┌────────

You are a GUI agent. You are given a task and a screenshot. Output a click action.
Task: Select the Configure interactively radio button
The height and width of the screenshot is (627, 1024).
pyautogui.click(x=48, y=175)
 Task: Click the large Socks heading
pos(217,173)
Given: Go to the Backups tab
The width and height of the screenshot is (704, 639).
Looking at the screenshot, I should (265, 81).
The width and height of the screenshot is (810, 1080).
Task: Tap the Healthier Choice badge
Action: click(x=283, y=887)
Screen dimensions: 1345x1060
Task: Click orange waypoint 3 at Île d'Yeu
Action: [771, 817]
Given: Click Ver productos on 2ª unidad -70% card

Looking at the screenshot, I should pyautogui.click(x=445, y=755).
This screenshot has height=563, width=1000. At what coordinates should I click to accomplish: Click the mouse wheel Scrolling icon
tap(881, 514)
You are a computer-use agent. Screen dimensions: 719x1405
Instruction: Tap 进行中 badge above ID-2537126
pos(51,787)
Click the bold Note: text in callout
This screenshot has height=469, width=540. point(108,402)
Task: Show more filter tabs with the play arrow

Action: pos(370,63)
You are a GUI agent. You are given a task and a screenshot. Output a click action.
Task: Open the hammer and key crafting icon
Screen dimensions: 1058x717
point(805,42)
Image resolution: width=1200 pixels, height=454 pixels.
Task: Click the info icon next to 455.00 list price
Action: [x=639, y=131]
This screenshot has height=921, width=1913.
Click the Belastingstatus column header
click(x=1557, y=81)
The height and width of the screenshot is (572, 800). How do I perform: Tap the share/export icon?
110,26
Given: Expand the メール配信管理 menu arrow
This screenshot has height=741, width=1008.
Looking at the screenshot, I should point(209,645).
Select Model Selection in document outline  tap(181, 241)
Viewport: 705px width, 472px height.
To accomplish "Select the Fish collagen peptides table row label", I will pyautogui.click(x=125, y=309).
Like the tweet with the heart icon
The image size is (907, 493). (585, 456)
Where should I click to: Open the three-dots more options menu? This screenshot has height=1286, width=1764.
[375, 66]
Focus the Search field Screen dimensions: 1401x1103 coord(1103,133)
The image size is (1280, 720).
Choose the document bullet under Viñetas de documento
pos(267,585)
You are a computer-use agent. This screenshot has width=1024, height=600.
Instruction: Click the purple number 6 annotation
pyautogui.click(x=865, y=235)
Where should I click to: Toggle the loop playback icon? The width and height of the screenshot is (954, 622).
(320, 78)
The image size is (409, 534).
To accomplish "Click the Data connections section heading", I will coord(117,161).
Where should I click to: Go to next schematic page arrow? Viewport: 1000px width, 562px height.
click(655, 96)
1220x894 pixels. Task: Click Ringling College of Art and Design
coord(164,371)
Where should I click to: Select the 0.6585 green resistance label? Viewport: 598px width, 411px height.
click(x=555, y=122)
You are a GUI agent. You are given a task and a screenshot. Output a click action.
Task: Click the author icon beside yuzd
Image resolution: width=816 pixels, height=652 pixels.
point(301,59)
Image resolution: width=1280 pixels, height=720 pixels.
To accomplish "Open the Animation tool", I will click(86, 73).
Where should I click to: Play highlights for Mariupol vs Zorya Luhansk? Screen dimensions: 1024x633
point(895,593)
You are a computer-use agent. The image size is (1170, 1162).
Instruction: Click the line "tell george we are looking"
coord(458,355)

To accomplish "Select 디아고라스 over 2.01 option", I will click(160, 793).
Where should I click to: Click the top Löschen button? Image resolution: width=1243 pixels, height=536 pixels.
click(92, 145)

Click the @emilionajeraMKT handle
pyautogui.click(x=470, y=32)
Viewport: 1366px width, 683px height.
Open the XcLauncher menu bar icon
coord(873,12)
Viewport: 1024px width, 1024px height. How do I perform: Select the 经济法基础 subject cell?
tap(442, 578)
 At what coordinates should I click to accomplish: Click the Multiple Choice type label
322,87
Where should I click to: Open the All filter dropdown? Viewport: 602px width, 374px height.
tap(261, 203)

└────────

Print the records again in full, exactly as they appear above.

You are a GUI agent. You are given a task and a screenshot. Output a click action.
Task: Select the Configure interactively radio button
The height and width of the screenshot is (627, 1024).
pyautogui.click(x=48, y=175)
 Task: Click the large Socks heading
pos(217,173)
Given: Go to the Backups tab
The width and height of the screenshot is (704, 639).
Looking at the screenshot, I should (265, 81).
The width and height of the screenshot is (810, 1080).
Task: Tap the Healthier Choice badge
Action: click(x=283, y=887)
Screen dimensions: 1345x1060
Task: Click orange waypoint 3 at Île d'Yeu
Action: [771, 817]
Given: Click Ver productos on 2ª unidad -70% card

Looking at the screenshot, I should pyautogui.click(x=445, y=755).
This screenshot has height=563, width=1000. At what coordinates should I click to accomplish: Click the mouse wheel Scrolling icon
tap(881, 514)
You are a computer-use agent. Screen dimensions: 719x1405
Instruction: Tap 进行中 badge above ID-2537126
pos(51,787)
Click the bold Note: text in callout
This screenshot has height=469, width=540. point(108,402)
Task: Show more filter tabs with the play arrow

Action: pos(370,63)
You are a GUI agent. You are given a task and a screenshot. Output a click action.
Task: Open the hammer and key crafting icon
Screen dimensions: 1058x717
point(805,42)
Image resolution: width=1200 pixels, height=454 pixels.
Task: Click the info icon next to 455.00 list price
Action: [x=639, y=131]
This screenshot has height=921, width=1913.
Click the Belastingstatus column header
click(x=1557, y=81)
The height and width of the screenshot is (572, 800). How do I perform: Tap the share/export icon?
110,26
Given: Expand the メール配信管理 menu arrow
This screenshot has height=741, width=1008.
Looking at the screenshot, I should point(209,645).
Select Model Selection in document outline  tap(181, 241)
Viewport: 705px width, 472px height.
To accomplish "Select the Fish collagen peptides table row label", I will pyautogui.click(x=125, y=309).
Like the tweet with the heart icon
The image size is (907, 493). (585, 456)
Where should I click to: Open the three-dots more options menu? This screenshot has height=1286, width=1764.
[375, 66]
Focus the Search field Screen dimensions: 1401x1103 coord(1103,133)
The image size is (1280, 720).
Choose the document bullet under Viñetas de documento
pos(267,585)
You are a computer-use agent. This screenshot has width=1024, height=600.
Instruction: Click the purple number 6 annotation
pyautogui.click(x=865, y=235)
Where should I click to: Toggle the loop playback icon? The width and height of the screenshot is (954, 622).
(320, 78)
The image size is (409, 534).
To accomplish "Click the Data connections section heading", I will coord(117,161).
Where should I click to: Go to next schematic page arrow? Viewport: 1000px width, 562px height.
click(655, 96)
1220x894 pixels. Task: Click Ringling College of Art and Design
coord(164,371)
Where should I click to: Select the 0.6585 green resistance label? Viewport: 598px width, 411px height.
click(x=555, y=122)
You are a GUI agent. You are given a task and a screenshot. Output a click action.
Task: Click the author icon beside yuzd
Image resolution: width=816 pixels, height=652 pixels.
point(301,59)
Image resolution: width=1280 pixels, height=720 pixels.
To accomplish "Open the Animation tool", I will click(86, 73).
Where should I click to: Play highlights for Mariupol vs Zorya Luhansk? Screen dimensions: 1024x633
point(895,593)
You are a computer-use agent. The image size is (1170, 1162).
Instruction: Click the line "tell george we are looking"
coord(458,355)

To accomplish "Select 디아고라스 over 2.01 option", I will click(160, 793).
Where should I click to: Click the top Löschen button? Image resolution: width=1243 pixels, height=536 pixels.
click(92, 145)

Click the @emilionajeraMKT handle
pyautogui.click(x=470, y=32)
Viewport: 1366px width, 683px height.
Open the XcLauncher menu bar icon
coord(873,12)
Viewport: 1024px width, 1024px height. How do I perform: Select the 经济法基础 subject cell?
tap(442, 578)
 At what coordinates should I click to accomplish: Click the Multiple Choice type label
322,87
Where should I click to: Open the All filter dropdown? Viewport: 602px width, 374px height.
tap(261, 203)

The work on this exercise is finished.